Exercise: Starting at the line that contains "Click the -20.00%" and ending at the line that contains "point(544,1497)", rewrite those records in full, requests included, adding 144 to every coordinate in the answers. Leave the requests and any other lines unchanged.

Given data:
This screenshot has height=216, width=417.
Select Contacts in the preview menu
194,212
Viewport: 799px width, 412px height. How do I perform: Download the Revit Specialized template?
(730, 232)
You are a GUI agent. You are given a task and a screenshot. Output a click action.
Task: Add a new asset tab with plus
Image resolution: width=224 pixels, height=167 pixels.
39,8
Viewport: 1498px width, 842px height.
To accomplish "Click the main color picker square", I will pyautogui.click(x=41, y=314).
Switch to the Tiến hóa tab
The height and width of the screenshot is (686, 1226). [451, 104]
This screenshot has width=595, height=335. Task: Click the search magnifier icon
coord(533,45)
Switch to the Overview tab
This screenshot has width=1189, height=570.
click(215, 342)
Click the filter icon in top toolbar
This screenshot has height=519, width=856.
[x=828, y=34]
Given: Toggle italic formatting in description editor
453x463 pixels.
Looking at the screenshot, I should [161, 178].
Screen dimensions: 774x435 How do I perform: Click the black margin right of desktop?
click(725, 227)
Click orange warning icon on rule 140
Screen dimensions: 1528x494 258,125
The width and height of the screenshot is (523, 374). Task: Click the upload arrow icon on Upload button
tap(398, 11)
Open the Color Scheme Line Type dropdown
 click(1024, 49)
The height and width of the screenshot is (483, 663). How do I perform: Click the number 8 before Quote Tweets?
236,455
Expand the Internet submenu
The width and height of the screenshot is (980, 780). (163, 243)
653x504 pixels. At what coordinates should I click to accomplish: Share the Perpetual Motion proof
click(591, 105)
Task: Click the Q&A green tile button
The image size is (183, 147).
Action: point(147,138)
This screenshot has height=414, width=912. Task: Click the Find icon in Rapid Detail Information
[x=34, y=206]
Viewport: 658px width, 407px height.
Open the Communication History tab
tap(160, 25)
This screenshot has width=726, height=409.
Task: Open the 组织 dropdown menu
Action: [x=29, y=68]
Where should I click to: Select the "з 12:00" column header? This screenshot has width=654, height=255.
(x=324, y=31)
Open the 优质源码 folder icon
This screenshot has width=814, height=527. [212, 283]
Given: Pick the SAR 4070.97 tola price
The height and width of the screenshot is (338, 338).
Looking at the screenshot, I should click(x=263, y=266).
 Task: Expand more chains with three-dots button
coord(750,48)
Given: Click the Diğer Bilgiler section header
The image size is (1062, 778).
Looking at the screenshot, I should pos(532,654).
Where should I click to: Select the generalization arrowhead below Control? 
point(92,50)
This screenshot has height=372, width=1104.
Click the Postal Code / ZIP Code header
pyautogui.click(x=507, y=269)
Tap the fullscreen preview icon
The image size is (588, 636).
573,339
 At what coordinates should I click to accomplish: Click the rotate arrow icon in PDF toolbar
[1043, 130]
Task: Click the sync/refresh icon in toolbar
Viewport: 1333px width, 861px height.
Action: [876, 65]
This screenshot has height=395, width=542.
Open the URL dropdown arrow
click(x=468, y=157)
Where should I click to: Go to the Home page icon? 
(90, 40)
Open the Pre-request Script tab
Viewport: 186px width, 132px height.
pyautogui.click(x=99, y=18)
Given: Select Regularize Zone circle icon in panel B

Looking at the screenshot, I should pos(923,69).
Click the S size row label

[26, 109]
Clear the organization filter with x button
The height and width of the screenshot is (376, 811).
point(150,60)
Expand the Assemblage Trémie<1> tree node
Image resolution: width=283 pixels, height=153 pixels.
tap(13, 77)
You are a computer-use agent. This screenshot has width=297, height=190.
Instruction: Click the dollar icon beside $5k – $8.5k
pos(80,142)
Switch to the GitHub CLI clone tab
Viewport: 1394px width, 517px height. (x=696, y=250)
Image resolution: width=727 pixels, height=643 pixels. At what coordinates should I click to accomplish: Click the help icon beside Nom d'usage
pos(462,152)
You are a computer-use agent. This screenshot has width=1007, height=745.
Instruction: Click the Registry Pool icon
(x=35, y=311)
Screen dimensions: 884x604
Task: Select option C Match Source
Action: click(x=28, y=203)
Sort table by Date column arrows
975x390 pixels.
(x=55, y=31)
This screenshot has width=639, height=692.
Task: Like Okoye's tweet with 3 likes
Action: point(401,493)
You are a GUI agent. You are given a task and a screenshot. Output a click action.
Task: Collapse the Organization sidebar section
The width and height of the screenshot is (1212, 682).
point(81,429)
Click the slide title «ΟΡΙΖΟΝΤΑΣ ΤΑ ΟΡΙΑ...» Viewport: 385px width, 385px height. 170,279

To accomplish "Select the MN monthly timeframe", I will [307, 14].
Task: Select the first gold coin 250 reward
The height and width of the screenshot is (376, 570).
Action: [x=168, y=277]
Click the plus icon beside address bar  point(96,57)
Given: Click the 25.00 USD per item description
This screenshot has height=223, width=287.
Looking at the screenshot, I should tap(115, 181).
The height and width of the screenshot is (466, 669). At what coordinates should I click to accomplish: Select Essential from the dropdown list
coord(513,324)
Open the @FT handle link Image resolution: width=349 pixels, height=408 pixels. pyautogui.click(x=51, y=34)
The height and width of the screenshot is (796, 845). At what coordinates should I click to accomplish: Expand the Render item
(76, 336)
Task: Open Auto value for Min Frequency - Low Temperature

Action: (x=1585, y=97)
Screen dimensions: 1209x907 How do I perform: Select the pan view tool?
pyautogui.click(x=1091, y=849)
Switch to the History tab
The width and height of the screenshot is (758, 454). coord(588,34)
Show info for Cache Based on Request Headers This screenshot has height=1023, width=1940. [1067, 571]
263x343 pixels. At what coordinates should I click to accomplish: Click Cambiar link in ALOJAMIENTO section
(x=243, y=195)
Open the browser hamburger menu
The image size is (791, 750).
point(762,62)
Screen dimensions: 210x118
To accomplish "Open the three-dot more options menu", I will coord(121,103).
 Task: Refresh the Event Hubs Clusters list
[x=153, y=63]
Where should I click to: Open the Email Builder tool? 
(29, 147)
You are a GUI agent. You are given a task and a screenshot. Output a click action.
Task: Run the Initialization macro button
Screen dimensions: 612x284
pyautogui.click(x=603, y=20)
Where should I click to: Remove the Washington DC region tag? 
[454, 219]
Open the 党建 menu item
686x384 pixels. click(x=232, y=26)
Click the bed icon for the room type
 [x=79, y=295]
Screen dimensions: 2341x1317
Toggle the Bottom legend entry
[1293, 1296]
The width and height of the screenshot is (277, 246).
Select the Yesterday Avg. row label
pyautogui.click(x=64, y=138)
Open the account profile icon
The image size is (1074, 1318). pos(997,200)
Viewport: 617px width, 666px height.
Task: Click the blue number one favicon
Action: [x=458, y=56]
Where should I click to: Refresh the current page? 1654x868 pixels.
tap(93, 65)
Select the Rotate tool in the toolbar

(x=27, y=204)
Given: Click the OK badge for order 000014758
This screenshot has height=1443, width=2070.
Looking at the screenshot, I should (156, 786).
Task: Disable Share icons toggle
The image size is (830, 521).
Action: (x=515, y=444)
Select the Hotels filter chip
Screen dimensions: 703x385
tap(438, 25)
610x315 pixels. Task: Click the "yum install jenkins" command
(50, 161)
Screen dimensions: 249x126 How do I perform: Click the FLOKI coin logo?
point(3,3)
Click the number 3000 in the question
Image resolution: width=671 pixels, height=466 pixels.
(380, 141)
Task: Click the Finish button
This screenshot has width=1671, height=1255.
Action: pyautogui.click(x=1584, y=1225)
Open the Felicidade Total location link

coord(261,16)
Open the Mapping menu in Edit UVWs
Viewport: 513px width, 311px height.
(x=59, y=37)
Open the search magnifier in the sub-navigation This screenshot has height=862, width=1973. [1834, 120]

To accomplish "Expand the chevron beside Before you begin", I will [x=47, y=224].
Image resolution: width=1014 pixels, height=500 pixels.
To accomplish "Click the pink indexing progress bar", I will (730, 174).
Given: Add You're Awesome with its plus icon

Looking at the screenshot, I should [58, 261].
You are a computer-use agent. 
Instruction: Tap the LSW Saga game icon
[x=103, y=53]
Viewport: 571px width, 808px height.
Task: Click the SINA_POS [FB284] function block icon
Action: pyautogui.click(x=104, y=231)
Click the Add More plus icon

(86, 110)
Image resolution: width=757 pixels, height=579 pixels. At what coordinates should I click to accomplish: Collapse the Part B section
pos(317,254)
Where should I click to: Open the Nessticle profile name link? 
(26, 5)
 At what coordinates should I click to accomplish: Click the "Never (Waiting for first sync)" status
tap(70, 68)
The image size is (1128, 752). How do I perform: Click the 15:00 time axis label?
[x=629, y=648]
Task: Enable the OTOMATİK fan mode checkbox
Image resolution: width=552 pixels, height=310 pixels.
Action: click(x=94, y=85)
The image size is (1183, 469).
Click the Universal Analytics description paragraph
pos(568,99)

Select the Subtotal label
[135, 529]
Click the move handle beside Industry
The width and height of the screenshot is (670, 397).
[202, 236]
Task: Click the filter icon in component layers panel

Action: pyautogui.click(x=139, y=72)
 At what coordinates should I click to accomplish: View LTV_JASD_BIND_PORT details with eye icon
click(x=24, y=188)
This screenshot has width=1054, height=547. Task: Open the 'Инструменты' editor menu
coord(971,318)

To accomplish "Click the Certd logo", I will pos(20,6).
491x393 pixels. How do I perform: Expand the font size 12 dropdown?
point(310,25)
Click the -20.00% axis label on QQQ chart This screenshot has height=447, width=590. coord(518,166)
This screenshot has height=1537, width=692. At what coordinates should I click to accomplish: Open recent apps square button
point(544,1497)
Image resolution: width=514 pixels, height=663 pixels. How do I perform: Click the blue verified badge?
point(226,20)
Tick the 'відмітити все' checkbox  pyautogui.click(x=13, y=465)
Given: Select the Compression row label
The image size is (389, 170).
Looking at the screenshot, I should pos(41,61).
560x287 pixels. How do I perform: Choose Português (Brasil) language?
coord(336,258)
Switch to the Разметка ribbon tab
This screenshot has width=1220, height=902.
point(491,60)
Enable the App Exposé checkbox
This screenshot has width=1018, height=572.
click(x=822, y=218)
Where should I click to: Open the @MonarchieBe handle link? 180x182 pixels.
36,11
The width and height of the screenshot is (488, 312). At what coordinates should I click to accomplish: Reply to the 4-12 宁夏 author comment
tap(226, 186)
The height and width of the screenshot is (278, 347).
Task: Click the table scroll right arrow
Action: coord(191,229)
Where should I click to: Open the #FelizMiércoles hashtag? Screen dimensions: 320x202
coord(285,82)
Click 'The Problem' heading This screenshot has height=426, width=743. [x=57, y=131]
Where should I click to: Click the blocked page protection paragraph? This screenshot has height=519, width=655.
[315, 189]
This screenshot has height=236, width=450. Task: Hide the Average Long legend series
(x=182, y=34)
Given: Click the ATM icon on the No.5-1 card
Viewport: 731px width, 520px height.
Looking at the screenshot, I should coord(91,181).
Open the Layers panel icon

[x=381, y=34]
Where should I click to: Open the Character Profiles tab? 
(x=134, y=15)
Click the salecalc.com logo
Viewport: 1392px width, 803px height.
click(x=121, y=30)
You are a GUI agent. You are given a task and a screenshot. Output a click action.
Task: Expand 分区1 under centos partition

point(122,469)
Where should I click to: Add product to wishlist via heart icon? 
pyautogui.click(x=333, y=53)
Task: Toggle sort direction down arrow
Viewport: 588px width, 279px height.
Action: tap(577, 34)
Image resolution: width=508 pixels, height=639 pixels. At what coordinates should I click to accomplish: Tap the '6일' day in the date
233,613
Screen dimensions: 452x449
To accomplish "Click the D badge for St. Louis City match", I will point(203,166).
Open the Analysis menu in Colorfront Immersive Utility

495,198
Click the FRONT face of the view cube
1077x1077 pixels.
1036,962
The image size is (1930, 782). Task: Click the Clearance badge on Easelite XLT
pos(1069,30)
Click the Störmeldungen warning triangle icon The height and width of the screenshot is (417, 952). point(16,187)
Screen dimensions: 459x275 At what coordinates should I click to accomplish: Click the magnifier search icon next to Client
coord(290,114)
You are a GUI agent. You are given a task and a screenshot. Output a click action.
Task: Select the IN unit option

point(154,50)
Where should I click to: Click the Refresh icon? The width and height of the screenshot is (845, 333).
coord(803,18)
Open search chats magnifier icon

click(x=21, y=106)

Completed exercise:
Click the -20.00% axis label on QQQ chart This screenshot has height=447, width=590. coord(662,310)
This screenshot has height=1537, width=692. At what coordinates should I click to accomplish: Open recent apps square button
point(688,1641)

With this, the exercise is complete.